_Direction 1_: In the argument descriptions, what is the default for sgp.baseline.panel.years?
_Direction 2_: Using the argument descriptions, mark each statement yes or no and quote the words of the text that decide it: (a) goodness.of.fit.print defaults to TRUE; (b) sgp.config.drop.nonsequential.grade.progression.variables defaults to FALSE; (c) users must always specify sgp.baseline.config themselves.

_Supplied text_:
════════════════════
A character state acronym or list including state/csem variable, csem.data.vnames, csem.loss.hoss, simulation.iterations, lambda and extrapolation method. Defaults to NULL, no simex calculations performed. Alternatively, setting the argument to TRUE uses the same defaults as above along with simex.use.my.coefficient.matrices = TRUE, which assumes baseline SIMEX coefficient matrices are available.

goodness.of.fit.print

Boolean variable indicating whether to print out Goodness of Fit figures as PDF into a directory labeled Goodness of Fit. Defaults to TRUE.

sgp.config

If years, content_areas, and grades are missing, user can directly specify a list containing three vectors: baseline.content.areas, baseline.panel.years, and baseline.grade.sequences. This advanced option is helpful for analysis of non-traditional grade progressions and other special cases. See examples for use cases.

sgp.config.drop.nonsequential.grade.progression.variables

Boolean variable (defaults to TRUE) indicating whether non-sequential grade progression variables should be dropped when sgp.config is processed. For example, if a grade progression of c(3,4,6) is provided, the data configuration will assume (default is TRUE) that data for a missing year needs to be dropped prior to applying studentGrowthPercentiles or studentGrowthProjections to the data.

sgp.baseline.panel.years

A vector of years to be used for baseline coefficient matrix calculation. Default is to use most recent five years of data.

sgp.baseline.config

A list containing three vectors: sgp.content.areas, sgp.panel.years, sgp.grade.sequences indicating how baseline student growth percentile analyses are to be conducted. In almost all cases this value is calculated by default within the function but can be specified directly for advanced use cases. See source code for more detail on this configuration option.

trim.sgp.config

A Boolean variable indicating whether the arguments content_areas, years and grades should be used to 'trim' any manually supplied configuration for analysis supplied by 'sgp.config'.
════════════════════
_Data block_:
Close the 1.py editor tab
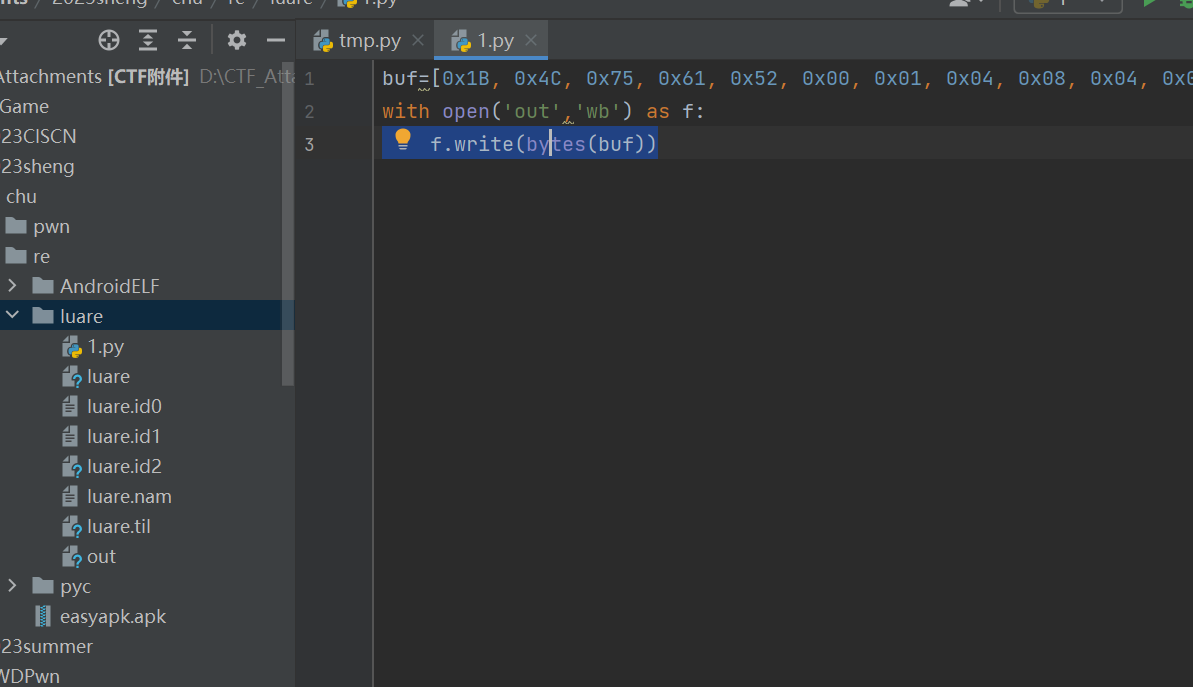point(531,40)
════════════════════
_Worked solution 1_: It uses the most recent five years of data.

_Worked solution 2_:
(a) Yes: "Defaults to TRUE."
(b) No: "Boolean variable (defaults to TRUE)"
(c) No: "In almost all cases this value is calculated by default within the function"